AIM OF THE TASK
Each record should be reproduced exactly.

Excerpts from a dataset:
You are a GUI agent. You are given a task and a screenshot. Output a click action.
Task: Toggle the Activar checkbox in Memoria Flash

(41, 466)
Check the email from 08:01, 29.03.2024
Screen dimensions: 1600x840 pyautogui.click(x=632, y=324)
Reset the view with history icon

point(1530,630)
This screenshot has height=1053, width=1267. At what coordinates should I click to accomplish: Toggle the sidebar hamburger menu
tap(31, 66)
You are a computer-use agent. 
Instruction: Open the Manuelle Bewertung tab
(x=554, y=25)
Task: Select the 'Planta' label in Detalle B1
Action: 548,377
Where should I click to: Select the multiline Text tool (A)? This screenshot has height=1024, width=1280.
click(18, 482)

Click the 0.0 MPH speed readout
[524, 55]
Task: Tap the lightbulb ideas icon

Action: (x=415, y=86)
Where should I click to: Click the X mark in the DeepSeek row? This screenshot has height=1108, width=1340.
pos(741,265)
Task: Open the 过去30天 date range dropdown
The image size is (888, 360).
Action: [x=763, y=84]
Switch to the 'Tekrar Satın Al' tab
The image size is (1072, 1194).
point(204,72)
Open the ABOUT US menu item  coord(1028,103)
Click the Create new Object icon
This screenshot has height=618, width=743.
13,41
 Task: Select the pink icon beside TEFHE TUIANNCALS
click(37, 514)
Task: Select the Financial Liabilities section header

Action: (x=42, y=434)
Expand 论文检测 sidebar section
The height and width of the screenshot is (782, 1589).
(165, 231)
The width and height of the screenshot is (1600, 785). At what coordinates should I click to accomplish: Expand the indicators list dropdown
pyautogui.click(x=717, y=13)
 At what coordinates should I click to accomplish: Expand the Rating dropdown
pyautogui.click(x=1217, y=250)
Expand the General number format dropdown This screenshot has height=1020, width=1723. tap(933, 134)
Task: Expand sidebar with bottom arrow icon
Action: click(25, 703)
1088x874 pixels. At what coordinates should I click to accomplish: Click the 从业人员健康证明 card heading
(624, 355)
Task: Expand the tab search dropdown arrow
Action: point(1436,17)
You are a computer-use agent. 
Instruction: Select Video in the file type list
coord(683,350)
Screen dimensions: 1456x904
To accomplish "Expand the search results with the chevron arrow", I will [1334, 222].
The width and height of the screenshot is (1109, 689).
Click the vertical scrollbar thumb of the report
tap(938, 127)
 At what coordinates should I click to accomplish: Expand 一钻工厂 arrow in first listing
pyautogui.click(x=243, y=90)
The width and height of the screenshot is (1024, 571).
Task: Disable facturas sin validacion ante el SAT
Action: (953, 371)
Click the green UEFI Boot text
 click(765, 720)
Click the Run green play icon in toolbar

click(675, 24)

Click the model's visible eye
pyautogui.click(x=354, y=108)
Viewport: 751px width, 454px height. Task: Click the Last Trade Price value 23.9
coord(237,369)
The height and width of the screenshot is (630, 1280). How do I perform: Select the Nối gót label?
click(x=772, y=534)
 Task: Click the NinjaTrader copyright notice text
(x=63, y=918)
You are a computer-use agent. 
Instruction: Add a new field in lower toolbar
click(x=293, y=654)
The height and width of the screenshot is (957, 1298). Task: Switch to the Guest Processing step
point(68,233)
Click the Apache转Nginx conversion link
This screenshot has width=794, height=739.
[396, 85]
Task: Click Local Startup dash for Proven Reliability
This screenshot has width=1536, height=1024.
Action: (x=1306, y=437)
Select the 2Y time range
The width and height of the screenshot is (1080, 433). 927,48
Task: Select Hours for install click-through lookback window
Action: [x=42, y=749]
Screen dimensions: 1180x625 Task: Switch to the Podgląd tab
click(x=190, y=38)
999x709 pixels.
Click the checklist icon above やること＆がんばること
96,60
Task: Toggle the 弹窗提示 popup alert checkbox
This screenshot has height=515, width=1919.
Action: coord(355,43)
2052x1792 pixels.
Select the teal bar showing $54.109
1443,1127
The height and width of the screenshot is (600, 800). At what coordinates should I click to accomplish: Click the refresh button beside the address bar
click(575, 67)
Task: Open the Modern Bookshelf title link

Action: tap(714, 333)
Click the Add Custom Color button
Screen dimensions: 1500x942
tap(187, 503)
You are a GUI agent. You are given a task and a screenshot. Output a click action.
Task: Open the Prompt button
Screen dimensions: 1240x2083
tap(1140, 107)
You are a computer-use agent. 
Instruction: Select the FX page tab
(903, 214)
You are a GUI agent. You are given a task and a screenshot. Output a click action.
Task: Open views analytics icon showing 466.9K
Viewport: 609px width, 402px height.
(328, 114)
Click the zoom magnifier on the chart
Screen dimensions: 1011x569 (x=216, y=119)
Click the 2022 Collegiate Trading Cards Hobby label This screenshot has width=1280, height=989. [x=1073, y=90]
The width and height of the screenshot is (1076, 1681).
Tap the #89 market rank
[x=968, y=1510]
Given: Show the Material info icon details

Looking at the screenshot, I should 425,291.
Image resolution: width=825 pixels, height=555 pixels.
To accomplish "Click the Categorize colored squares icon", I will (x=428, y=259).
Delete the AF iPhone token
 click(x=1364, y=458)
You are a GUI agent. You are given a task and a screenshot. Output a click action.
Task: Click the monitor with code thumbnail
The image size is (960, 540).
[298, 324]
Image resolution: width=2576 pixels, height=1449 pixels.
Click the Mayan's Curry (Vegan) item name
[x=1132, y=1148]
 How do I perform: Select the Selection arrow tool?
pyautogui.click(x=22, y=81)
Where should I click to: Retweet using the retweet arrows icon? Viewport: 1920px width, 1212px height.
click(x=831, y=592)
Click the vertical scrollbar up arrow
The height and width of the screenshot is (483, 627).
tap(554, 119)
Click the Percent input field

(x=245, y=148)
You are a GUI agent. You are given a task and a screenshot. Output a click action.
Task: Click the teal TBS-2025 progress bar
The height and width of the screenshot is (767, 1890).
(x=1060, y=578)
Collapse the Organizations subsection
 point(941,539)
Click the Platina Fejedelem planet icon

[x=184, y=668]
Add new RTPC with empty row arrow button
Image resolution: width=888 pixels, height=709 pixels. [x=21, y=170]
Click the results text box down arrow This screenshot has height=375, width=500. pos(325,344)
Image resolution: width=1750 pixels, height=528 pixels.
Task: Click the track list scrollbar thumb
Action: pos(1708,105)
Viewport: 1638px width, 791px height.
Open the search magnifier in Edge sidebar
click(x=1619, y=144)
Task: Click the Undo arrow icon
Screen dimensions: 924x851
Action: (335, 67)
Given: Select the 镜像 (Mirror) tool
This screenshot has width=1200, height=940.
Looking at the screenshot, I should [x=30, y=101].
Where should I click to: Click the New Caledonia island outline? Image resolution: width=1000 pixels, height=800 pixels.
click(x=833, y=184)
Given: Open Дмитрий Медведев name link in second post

WRITTEN REPLY
You are a GUI agent. You are given a task and a screenshot. Output a click action.
Task: Toggle the Activar checkbox in Memoria Flash

(41, 466)
Check the email from 08:01, 29.03.2024
Screen dimensions: 1600x840 pyautogui.click(x=632, y=324)
Reset the view with history icon

point(1530,630)
This screenshot has height=1053, width=1267. At what coordinates should I click to accomplish: Toggle the sidebar hamburger menu
tap(31, 66)
You are a computer-use agent. 
Instruction: Open the Manuelle Bewertung tab
(x=554, y=25)
Task: Select the 'Planta' label in Detalle B1
Action: 548,377
Where should I click to: Select the multiline Text tool (A)? This screenshot has height=1024, width=1280.
click(18, 482)

Click the 0.0 MPH speed readout
[524, 55]
Task: Tap the lightbulb ideas icon

Action: (x=415, y=86)
Where should I click to: Click the X mark in the DeepSeek row? This screenshot has height=1108, width=1340.
pos(741,265)
Task: Open the 过去30天 date range dropdown
The image size is (888, 360).
Action: [x=763, y=84]
Switch to the 'Tekrar Satın Al' tab
The image size is (1072, 1194).
point(204,72)
Open the ABOUT US menu item  coord(1028,103)
Click the Create new Object icon
This screenshot has height=618, width=743.
13,41
 Task: Select the pink icon beside TEFHE TUIANNCALS
click(37, 514)
Task: Select the Financial Liabilities section header

Action: (x=42, y=434)
Expand 论文检测 sidebar section
The height and width of the screenshot is (782, 1589).
(165, 231)
The width and height of the screenshot is (1600, 785). At what coordinates should I click to accomplish: Expand the indicators list dropdown
pyautogui.click(x=717, y=13)
 At what coordinates should I click to accomplish: Expand the Rating dropdown
pyautogui.click(x=1217, y=250)
Expand the General number format dropdown This screenshot has height=1020, width=1723. tap(933, 134)
Task: Expand sidebar with bottom arrow icon
Action: click(25, 703)
1088x874 pixels. At what coordinates should I click to accomplish: Click the 从业人员健康证明 card heading
(624, 355)
Task: Expand the tab search dropdown arrow
Action: point(1436,17)
You are a computer-use agent. 
Instruction: Select Video in the file type list
coord(683,350)
Screen dimensions: 1456x904
To accomplish "Expand the search results with the chevron arrow", I will [1334, 222].
The width and height of the screenshot is (1109, 689).
Click the vertical scrollbar thumb of the report
tap(938, 127)
 At what coordinates should I click to accomplish: Expand 一钻工厂 arrow in first listing
pyautogui.click(x=243, y=90)
The width and height of the screenshot is (1024, 571).
Task: Disable facturas sin validacion ante el SAT
Action: (953, 371)
Click the green UEFI Boot text
 click(765, 720)
Click the Run green play icon in toolbar

click(675, 24)

Click the model's visible eye
pyautogui.click(x=354, y=108)
Viewport: 751px width, 454px height. Task: Click the Last Trade Price value 23.9
coord(237,369)
The height and width of the screenshot is (630, 1280). How do I perform: Select the Nối gót label?
click(x=772, y=534)
 Task: Click the NinjaTrader copyright notice text
(x=63, y=918)
You are a computer-use agent. 
Instruction: Add a new field in lower toolbar
click(x=293, y=654)
The height and width of the screenshot is (957, 1298). Task: Switch to the Guest Processing step
point(68,233)
Click the Apache转Nginx conversion link
This screenshot has width=794, height=739.
[396, 85]
Task: Click Local Startup dash for Proven Reliability
This screenshot has width=1536, height=1024.
Action: (x=1306, y=437)
Select the 2Y time range
The width and height of the screenshot is (1080, 433). 927,48
Task: Select Hours for install click-through lookback window
Action: [x=42, y=749]
Screen dimensions: 1180x625 Task: Switch to the Podgląd tab
click(x=190, y=38)
999x709 pixels.
Click the checklist icon above やること＆がんばること
96,60
Task: Toggle the 弹窗提示 popup alert checkbox
This screenshot has height=515, width=1919.
Action: coord(355,43)
2052x1792 pixels.
Select the teal bar showing $54.109
1443,1127
The height and width of the screenshot is (600, 800). At what coordinates should I click to accomplish: Click the refresh button beside the address bar
click(575, 67)
Task: Open the Modern Bookshelf title link

Action: tap(714, 333)
Click the Add Custom Color button
Screen dimensions: 1500x942
tap(187, 503)
You are a GUI agent. You are given a task and a screenshot. Output a click action.
Task: Open the Prompt button
Screen dimensions: 1240x2083
tap(1140, 107)
You are a computer-use agent. 
Instruction: Select the FX page tab
(903, 214)
You are a GUI agent. You are given a task and a screenshot. Output a click action.
Task: Open views analytics icon showing 466.9K
Viewport: 609px width, 402px height.
(328, 114)
Click the zoom magnifier on the chart
Screen dimensions: 1011x569 (x=216, y=119)
Click the 2022 Collegiate Trading Cards Hobby label This screenshot has width=1280, height=989. [x=1073, y=90]
The width and height of the screenshot is (1076, 1681).
Tap the #89 market rank
[x=968, y=1510]
Given: Show the Material info icon details

Looking at the screenshot, I should 425,291.
Image resolution: width=825 pixels, height=555 pixels.
To accomplish "Click the Categorize colored squares icon", I will (x=428, y=259).
Delete the AF iPhone token
 click(x=1364, y=458)
You are a GUI agent. You are given a task and a screenshot. Output a click action.
Task: Click the monitor with code thumbnail
The image size is (960, 540).
[298, 324]
Image resolution: width=2576 pixels, height=1449 pixels.
Click the Mayan's Curry (Vegan) item name
[x=1132, y=1148]
 How do I perform: Select the Selection arrow tool?
pyautogui.click(x=22, y=81)
Where should I click to: Retweet using the retweet arrows icon? Viewport: 1920px width, 1212px height.
click(x=831, y=592)
Click the vertical scrollbar up arrow
The height and width of the screenshot is (483, 627).
tap(554, 119)
Click the Percent input field

(x=245, y=148)
You are a GUI agent. You are given a task and a screenshot. Output a click action.
Task: Click the teal TBS-2025 progress bar
The height and width of the screenshot is (767, 1890).
(x=1060, y=578)
Collapse the Organizations subsection
 point(941,539)
Click the Platina Fejedelem planet icon

[x=184, y=668]
Add new RTPC with empty row arrow button
Image resolution: width=888 pixels, height=709 pixels. [x=21, y=170]
Click the results text box down arrow This screenshot has height=375, width=500. pos(325,344)
Image resolution: width=1750 pixels, height=528 pixels.
Task: Click the track list scrollbar thumb
Action: pos(1708,105)
Viewport: 1638px width, 791px height.
Open the search magnifier in Edge sidebar
click(x=1619, y=144)
Task: Click the Undo arrow icon
Screen dimensions: 924x851
Action: (335, 67)
Given: Select the 镜像 (Mirror) tool
This screenshot has width=1200, height=940.
Looking at the screenshot, I should [x=30, y=101].
Where should I click to: Click the New Caledonia island outline? Image resolution: width=1000 pixels, height=800 pixels.
click(x=833, y=184)
Given: Open Дмитрий Медведев name link in second post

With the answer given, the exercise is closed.